Dal 19 al 26 giugno si è tenuto sull’isola di Creta il Santo e grande sinodo della Chiesa ortodossa. Si è trattato senz’altro di un evento storico, poiché ha affermato il valore attuale dell’antica istituzione dei concili. Malgrado l’assenza di alcuni patriarcati (Antiochia, Bulgaria, Georgia, Mosca), i lavori si sono svolti, in generale, in un clima di concordia.
Più forte dei tradizionalismi
I padri sinodali hanno esaminato i documenti preconciliari sottoposti loro ad referendum: sulla missione della Chiesa ortodossa nel mondo contemporaneo; sullo status ecclesiastico di autonomia; sulla diaspora ortodossa; sull’importanza del digiuno; sulle relazioni della Chiesa ortodossa con il resto del mondo cristiano e sul sacramento del matrimonio. L’agenda dell’assise conciliare si è quindi focalizzata su temi concernenti l’Ortodossia ad extra (missione, rapporti con gli altri cristiani), sui rapporti interni tra le Chiese ortodosse e su questioni di carattere disciplinare-pastorale, come il matrimonio e la pratica del digiuno, ritenute rilevanti per la vita spirituale del pleroma ecclesiale.

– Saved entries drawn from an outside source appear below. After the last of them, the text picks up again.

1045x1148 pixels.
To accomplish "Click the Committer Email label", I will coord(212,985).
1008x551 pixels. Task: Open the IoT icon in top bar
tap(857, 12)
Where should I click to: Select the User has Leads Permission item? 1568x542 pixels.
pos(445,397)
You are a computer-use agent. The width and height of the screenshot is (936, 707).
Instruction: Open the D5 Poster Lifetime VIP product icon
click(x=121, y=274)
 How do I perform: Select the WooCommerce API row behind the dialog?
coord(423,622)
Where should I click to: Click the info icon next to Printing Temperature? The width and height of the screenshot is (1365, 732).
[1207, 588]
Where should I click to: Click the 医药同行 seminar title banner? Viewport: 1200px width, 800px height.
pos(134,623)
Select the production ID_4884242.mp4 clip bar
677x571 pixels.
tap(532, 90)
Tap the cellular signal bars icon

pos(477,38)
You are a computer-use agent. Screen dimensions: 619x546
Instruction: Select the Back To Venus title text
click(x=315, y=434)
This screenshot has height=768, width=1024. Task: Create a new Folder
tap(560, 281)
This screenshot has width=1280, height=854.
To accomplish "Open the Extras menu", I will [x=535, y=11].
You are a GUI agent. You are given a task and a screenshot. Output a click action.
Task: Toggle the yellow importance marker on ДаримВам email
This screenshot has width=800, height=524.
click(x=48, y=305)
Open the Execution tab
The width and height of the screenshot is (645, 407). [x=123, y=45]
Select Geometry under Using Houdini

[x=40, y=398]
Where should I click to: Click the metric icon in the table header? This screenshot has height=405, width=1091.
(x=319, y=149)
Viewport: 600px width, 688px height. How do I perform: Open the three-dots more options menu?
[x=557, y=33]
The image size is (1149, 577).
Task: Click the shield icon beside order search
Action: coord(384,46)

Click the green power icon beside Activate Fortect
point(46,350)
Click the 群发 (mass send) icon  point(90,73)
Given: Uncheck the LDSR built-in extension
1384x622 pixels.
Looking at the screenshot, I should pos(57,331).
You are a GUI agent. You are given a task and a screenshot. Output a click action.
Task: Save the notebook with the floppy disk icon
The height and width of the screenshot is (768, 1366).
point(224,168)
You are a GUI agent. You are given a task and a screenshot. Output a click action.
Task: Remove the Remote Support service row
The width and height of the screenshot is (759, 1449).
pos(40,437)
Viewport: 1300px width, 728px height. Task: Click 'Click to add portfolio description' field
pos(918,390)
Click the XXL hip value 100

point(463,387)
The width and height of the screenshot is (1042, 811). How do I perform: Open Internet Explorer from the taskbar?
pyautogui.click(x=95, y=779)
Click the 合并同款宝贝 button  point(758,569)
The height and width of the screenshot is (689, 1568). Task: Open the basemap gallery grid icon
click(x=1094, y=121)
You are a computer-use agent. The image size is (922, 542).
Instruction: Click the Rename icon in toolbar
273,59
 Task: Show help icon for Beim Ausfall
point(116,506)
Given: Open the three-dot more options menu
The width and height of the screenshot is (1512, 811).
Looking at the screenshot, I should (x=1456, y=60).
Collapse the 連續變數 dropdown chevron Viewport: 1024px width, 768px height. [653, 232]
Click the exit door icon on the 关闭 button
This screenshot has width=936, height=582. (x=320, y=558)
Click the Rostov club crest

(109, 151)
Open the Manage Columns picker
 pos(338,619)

Nel suo discorso di apertura, il patriarca ecumenico Bartolomeo ha fatto accenno alle radici storiche del sistema sinodale e all’importanza di questo per la fede, la comunione e l’unità ecclesiale (infatti, la Chiesa si esprime al singolare grazie al Sinodo e non per i pareri o le opinioni individuali). Ha dunque evidenziato l’autorità dei concili sulla dottrina, la pastorale e la missione ecclesiale. Lo svolgimento del Concilio ha voluto rispondere alle nuove esigenze createsi con l’emersione delle Chiese autocefale locali e alle sfide legate ai problemi globali del mondo contemporaneo. L’assise ha complessivamente portato avanti un programma di apertura, senza rassegnarsi alle diverse opposizioni di stampo tradizionalista. Inoltre, ha prospettato come impegno primario della Chiesa, a detta dello stesso Bartolomeo, quello di uscire nel mondo per comunicare l’amore di Cristo, proclamare la risurrezione e partecipare alle angosce esistenziali dell’uomo di oggi.
Lo spirito di Creta
Al termine dei lavori il Concilio ha approvato sei documenti e congiuntamente ha promulgato un’enciclica e un messaggio indirizzato «al popolo ortodosso e a ogni uomo di buona volontà». Alla luce di questi è utile interrogarsi sullo spirito che è prevalso a Creta.
In primo luogo, si può sottolineare la sensibilità pastorale che ha permeato alcune decisioni sinodali. Il testo sul matrimonio, ad esempio, senza alterare quanto stabilito sul piano teologico-canonico, ha affidato ai sinodi locali la possibilità di concedere deroghe per la celebrazione dei cosiddetti «matrimoni misti», applicando il principio di economia (la cura rigorosa dei sacri canoni proibirebbe dette unioni). Identico è stato, inoltre, il criterio impiegato nell’osservanza del digiuno da parte dei fedeli. Anche qui, infatti, saranno le chiese locali a decretare, sulla base della propria esperienza pastorale, eventuali eccezioni dalle tradizionali prescrizioni.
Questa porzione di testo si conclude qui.